Mick Schumacher says that he would willingly give up his own Formula 1 career in exchange for the opportunity to sit down and talk with his father, seven-time world champion Michael Schumacher.
Schumacher won two world championships with Benetton in the 1990s and five more with Ferrari in the 2000s before retiring from the sport at the end of 2006.
He returned in 2010 as part of the line-up for the new Mercedes team alongside Nico Rosberg, before finally hanging up his race suit for good at the end of 2012 after taking part in a total of 306 races.
A year later he suffered a serious brain injury while skiing with his family, including son Mick who was 14 at the time. He continues to recover at his Swiss home with the family preferring to keep his current condition private.
But the extent of his absence in the intervening years had been laid bare by Mick's comments in a new Netflix documentary about his father life.
"Dad and me, we would understand each other now in a different way now," he said in an interview filed for Schumacher. "Simply because we speak a similar language, the language of motorsport.
"We would have so much more to talk about," he added. "That's where my head is most of the time. Thinking that it would be cool that would be. I would give up everything just for that."
That would undoubtedly be a huge sacrifice for anyone to make: since his father's accident, 22-year-old Mick has gone on to forge his own successful career in motorsport.
After a low-key start in karting, Mick moved to single-seaters in the Italian F4 series in 2016 and in 2018 secured the FIA Formula 3 European title with Prema that opened the door to Formula 2 in which he emerged victorious in 2020.
That led to his Formula 1 race debut with the Haas F1 Team at the start of this year.
However the current VF-21 chassis is not seen as competitive.
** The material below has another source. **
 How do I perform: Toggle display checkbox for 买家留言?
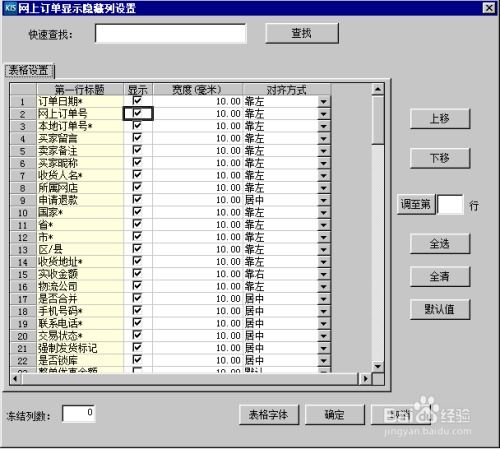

Mick and his team mate Nikita Mazepin are the only full-time drivers not to have secured a point in the first 14 races of the current season.
While the future undoubtedly offers better things to come in F1, Mick understandably often finds him thinking about the past.
"When I think about the past now, the images that pop up in my head are usually the four of us having fun," he said, referring also to his mother Corinna and sister Gina-Maria.
"I see images of us driving a go-kart in the meadow. I see images of us when we're out and about with the ponies, sitting on the carriage. Really many moments that resonate with joy.
"Since the accident, these experiences, these moments that I believe many people have with their parents, are no longer present, or to a lesser extent.
"And in my view, that is a little unfair."